Overview
Once a session is established and the agent has joined the room, your frontend and agent communicate over WebRTC. LiveKit's transport layer handles two broad categories of realtime communication:
- Media: Audio and video tracks for continuous streams like microphone input and agent speech output.
- Data: Text streams, byte streams, RPC, state synchronization, and data packets for everything else — transcriptions, files, method calls, and shared state.

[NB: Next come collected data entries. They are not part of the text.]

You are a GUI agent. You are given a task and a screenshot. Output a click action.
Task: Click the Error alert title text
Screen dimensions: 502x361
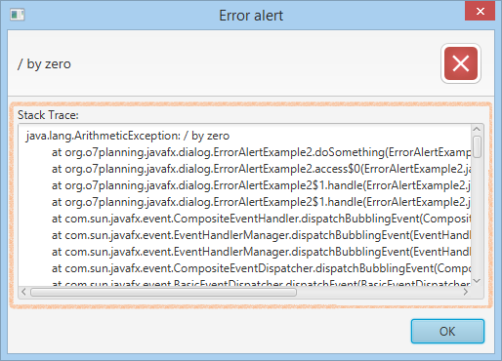click(251, 16)
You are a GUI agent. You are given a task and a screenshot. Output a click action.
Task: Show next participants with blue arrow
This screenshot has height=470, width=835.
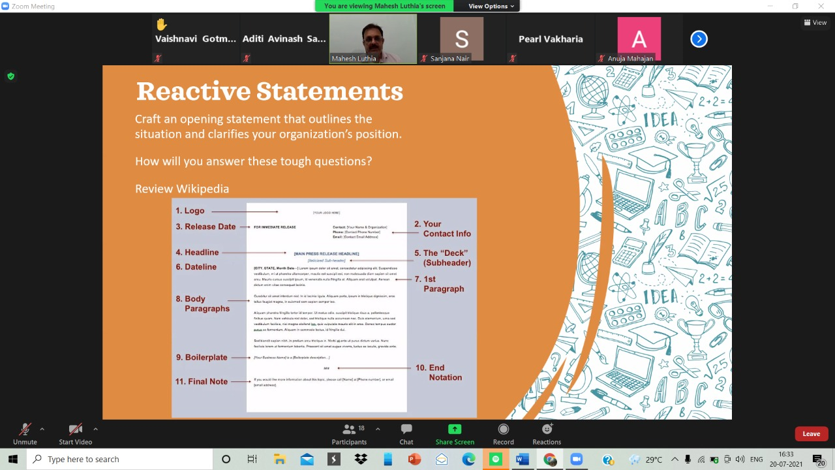coord(699,39)
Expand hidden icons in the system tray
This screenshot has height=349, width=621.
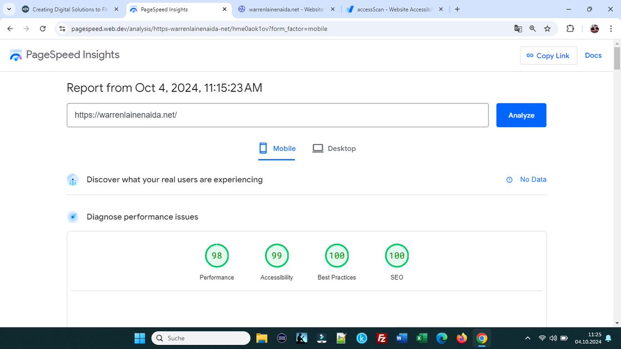click(x=527, y=338)
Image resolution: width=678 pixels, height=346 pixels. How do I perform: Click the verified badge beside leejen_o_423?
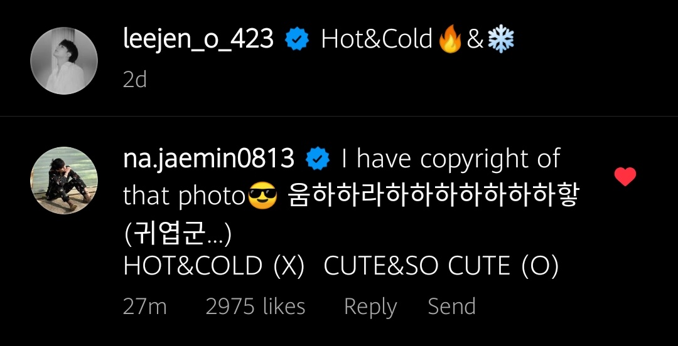297,39
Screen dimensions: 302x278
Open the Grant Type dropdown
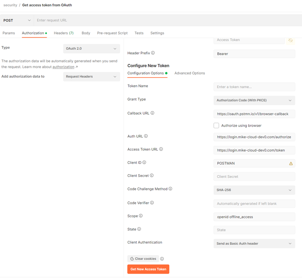click(x=254, y=101)
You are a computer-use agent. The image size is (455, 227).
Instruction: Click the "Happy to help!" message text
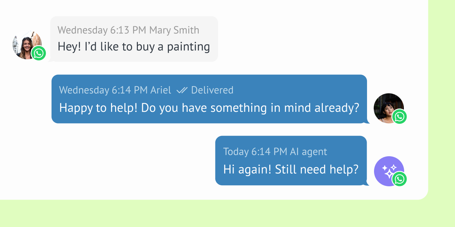(209, 108)
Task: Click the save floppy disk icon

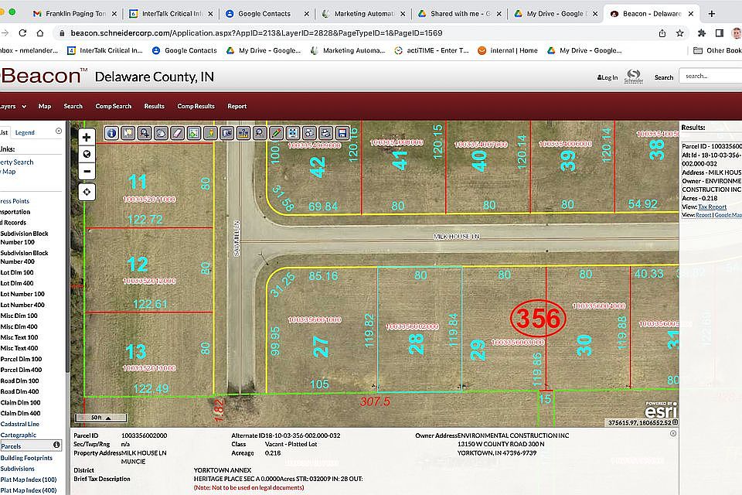Action: pyautogui.click(x=342, y=132)
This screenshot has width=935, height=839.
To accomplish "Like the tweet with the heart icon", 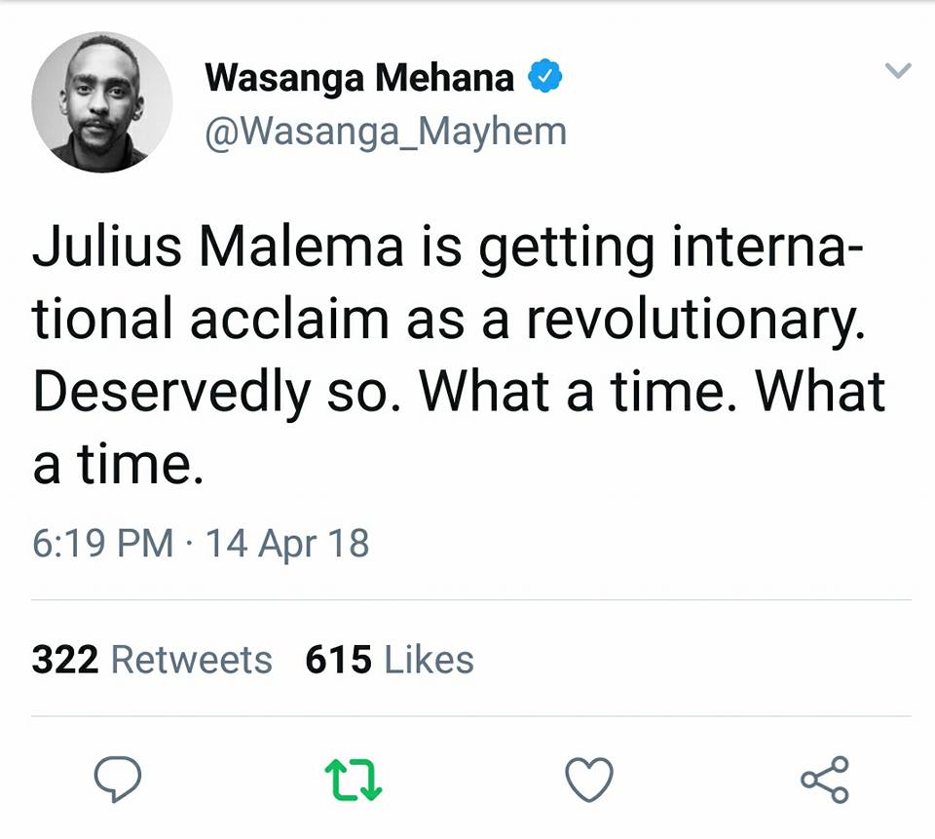I will coord(589,780).
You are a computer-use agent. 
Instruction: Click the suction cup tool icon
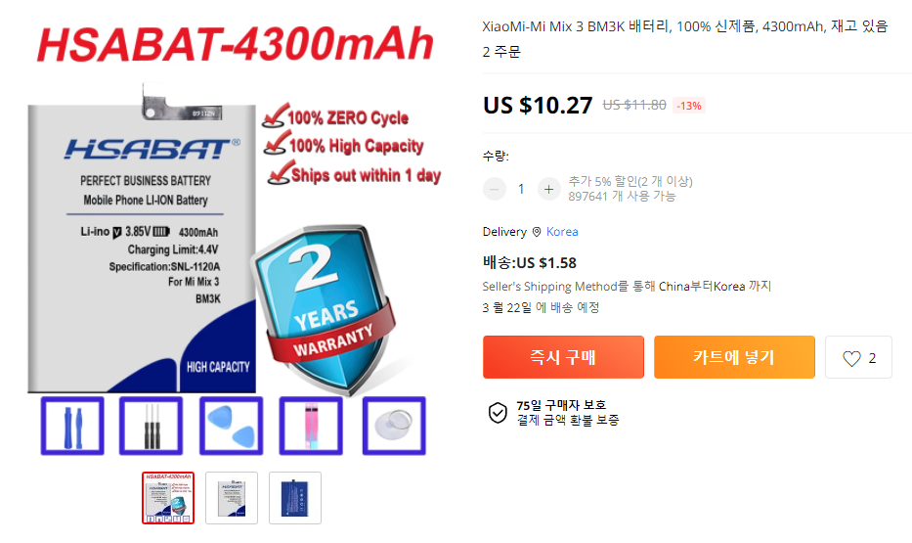pyautogui.click(x=394, y=426)
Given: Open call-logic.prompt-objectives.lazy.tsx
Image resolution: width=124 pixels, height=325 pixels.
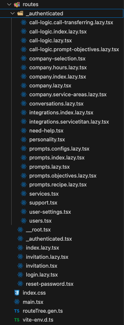Looking at the screenshot, I should pos(74,50).
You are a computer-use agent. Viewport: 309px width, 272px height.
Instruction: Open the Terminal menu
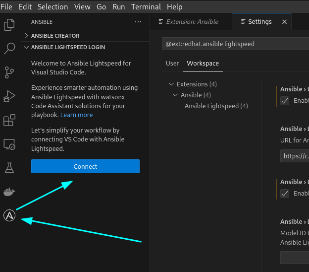click(146, 7)
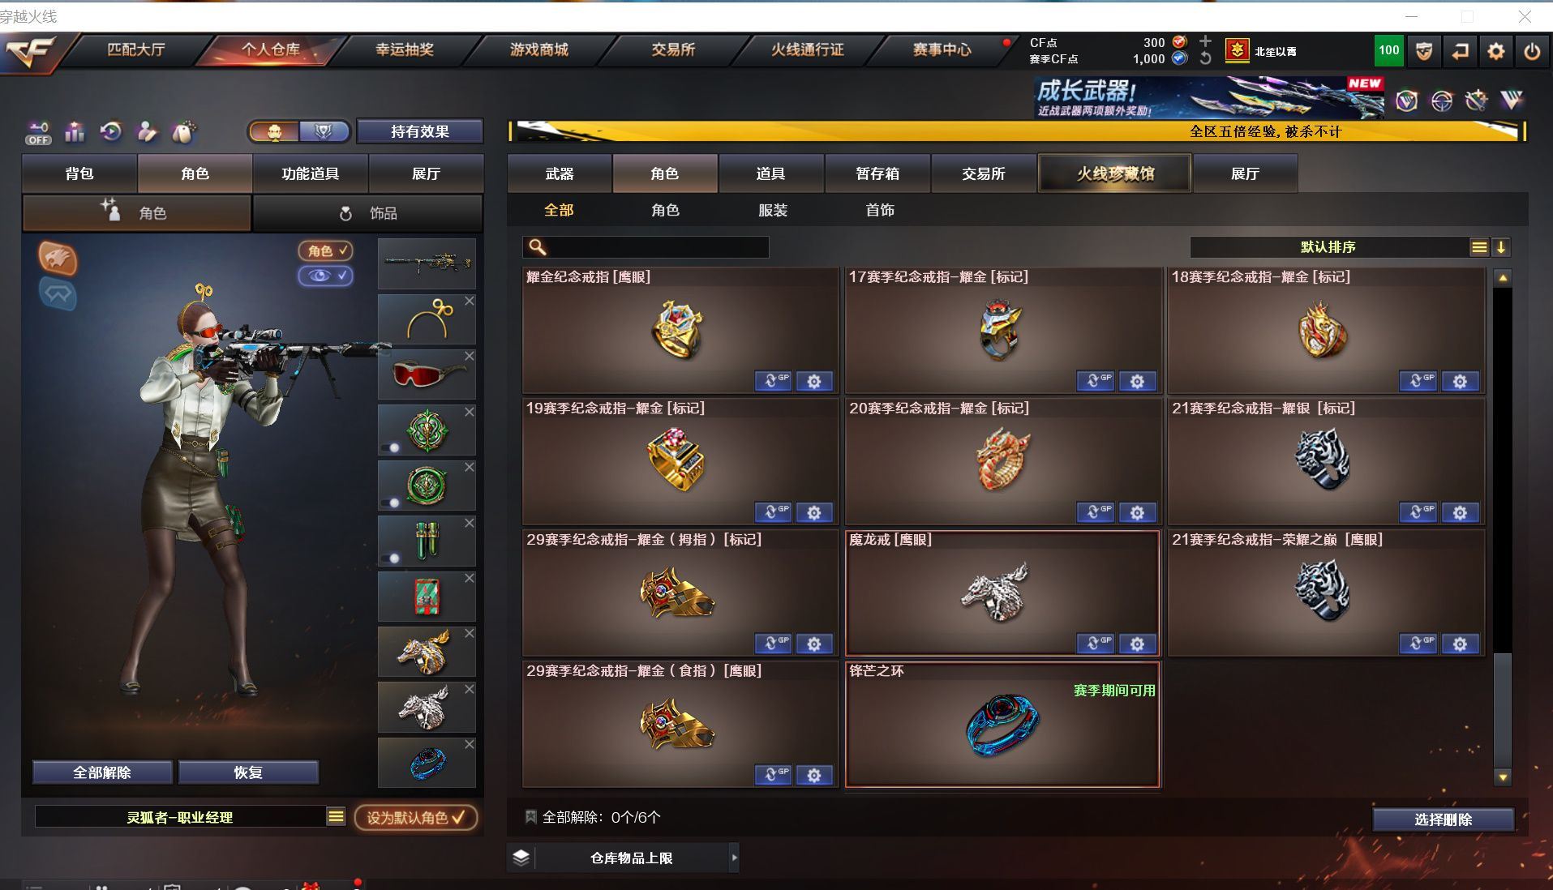This screenshot has height=890, width=1553.
Task: Open the settings gear in top bar
Action: point(1495,51)
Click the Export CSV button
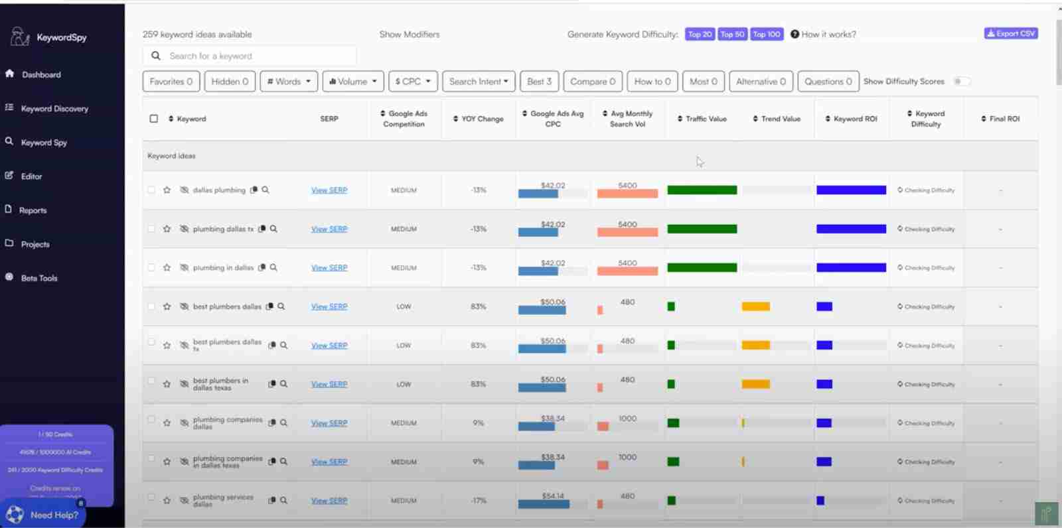This screenshot has width=1062, height=528. tap(1010, 34)
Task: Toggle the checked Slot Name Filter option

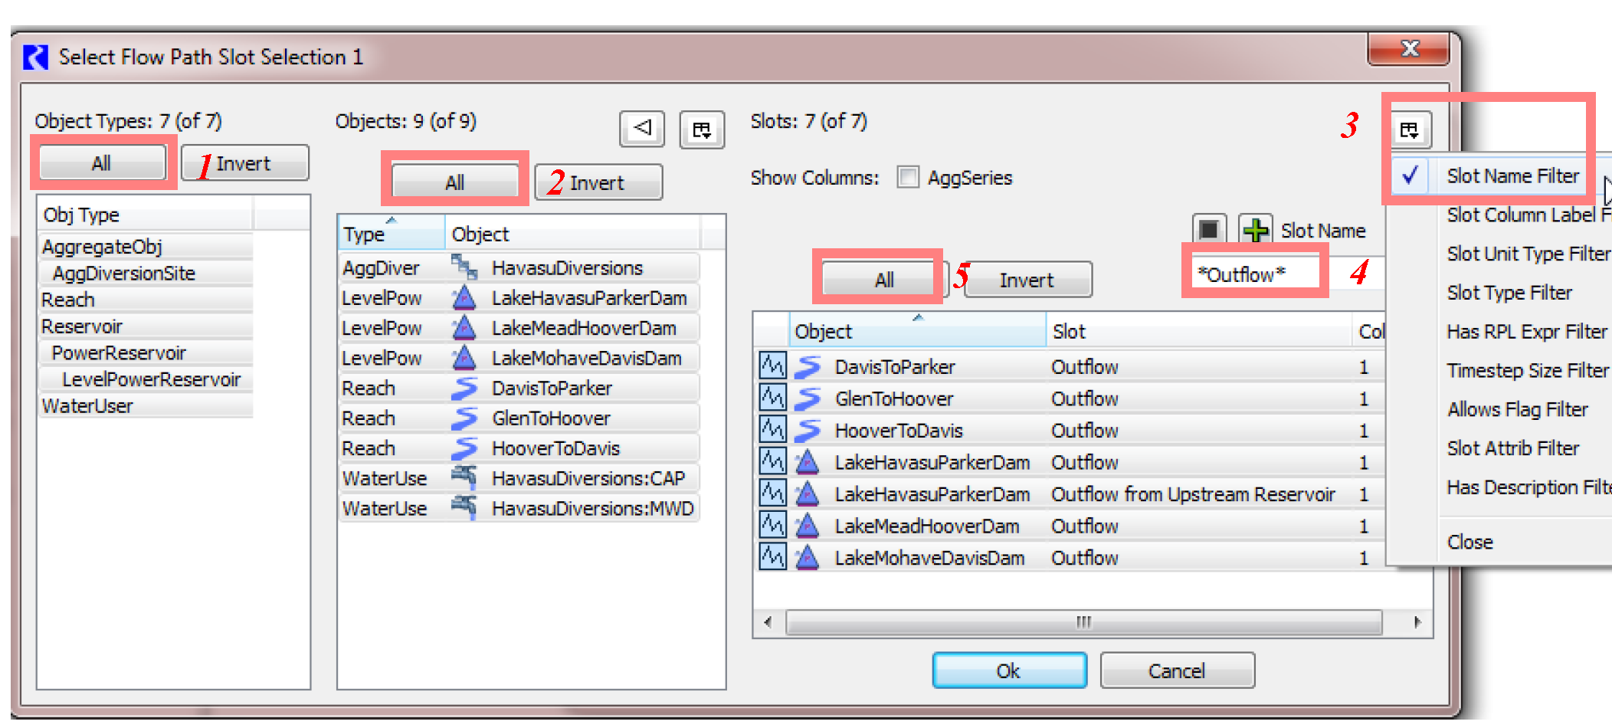Action: point(1512,176)
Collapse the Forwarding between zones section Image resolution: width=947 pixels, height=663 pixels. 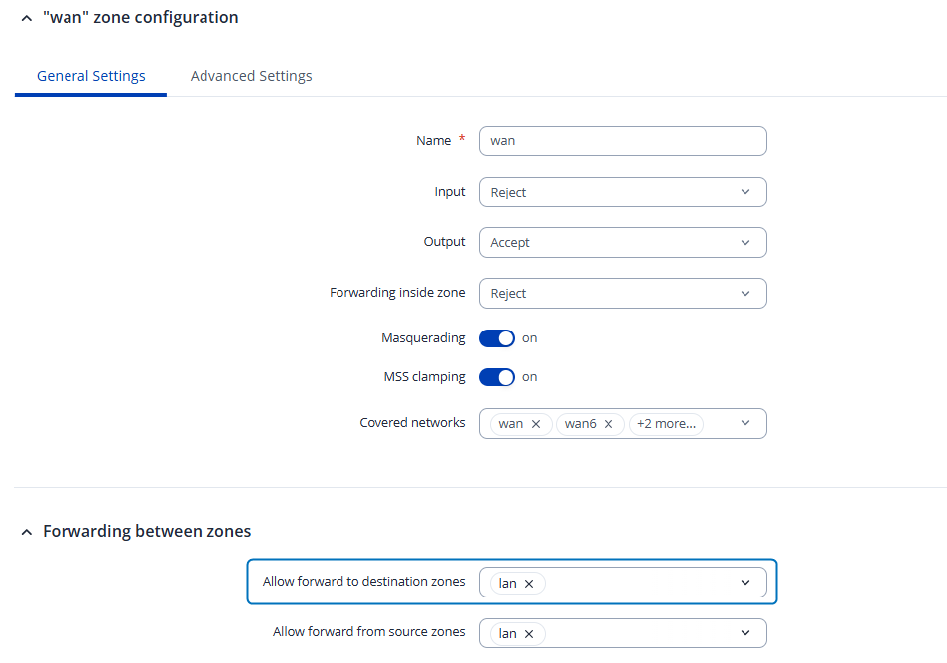coord(27,533)
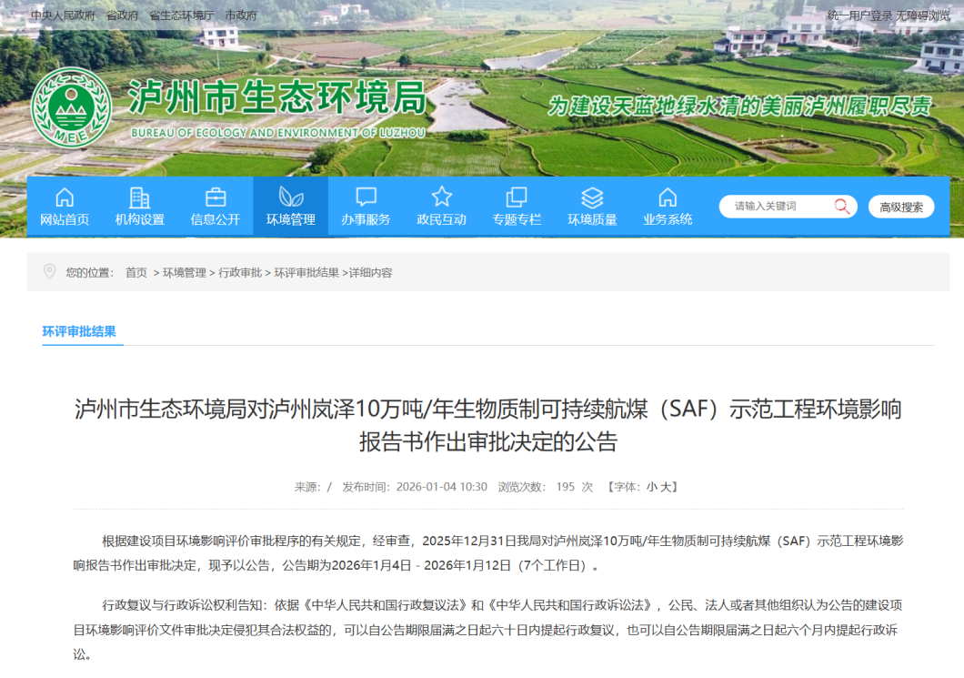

A simple voice agent uses media tracks for audio and text streams for transcriptions. A more complex agent might add byte streams for image sharing, RPC for triggering actions, and state synchronization for custom UI state. The sections below walk through each of these and link to the full transport documentation.
Media tracks
Your agent can subscribe to the user's microphone and camera tracks, and publish its own audio and video. A simple voice agent subscribes to the user's microphone track and publishes its own audio. A more complex agent with vision capabilities can subscribe to video from the user's camera or shared screen.
Text and transcriptions
Text transcriptions of agent and user speech are available as text streams. You can use these to build chat interfaces, display captions, or process conversation history.
Data sharing
Share images, files, or any other kind of data between your frontend and your agent using byte streams or data packets.
Byte streams
Send and receive images, files, or any other data.
Data packets
Low-level API for sending and receiving any kind of data.
Agent state
As media and data flow between your frontend and agent, the agent moves through a lifecycle of states — connecting, listening, thinking, speaking, and eventually disconnecting. Your frontend can read these states to drive the UI, for example showing a visual indicator when the agent is thinking or enabling the microphone when the agent is ready to listen. For most UI decisions, use state getters like canListen and isFinished rather than raw state values.
State and control
Beyond built-in agent state, your agent and your frontend can share custom state and call methods on each other. Use state synchronization for key-value data that stays in sync across participants, and RPC for request-response interactions like triggering an agent action or fetching data on demand.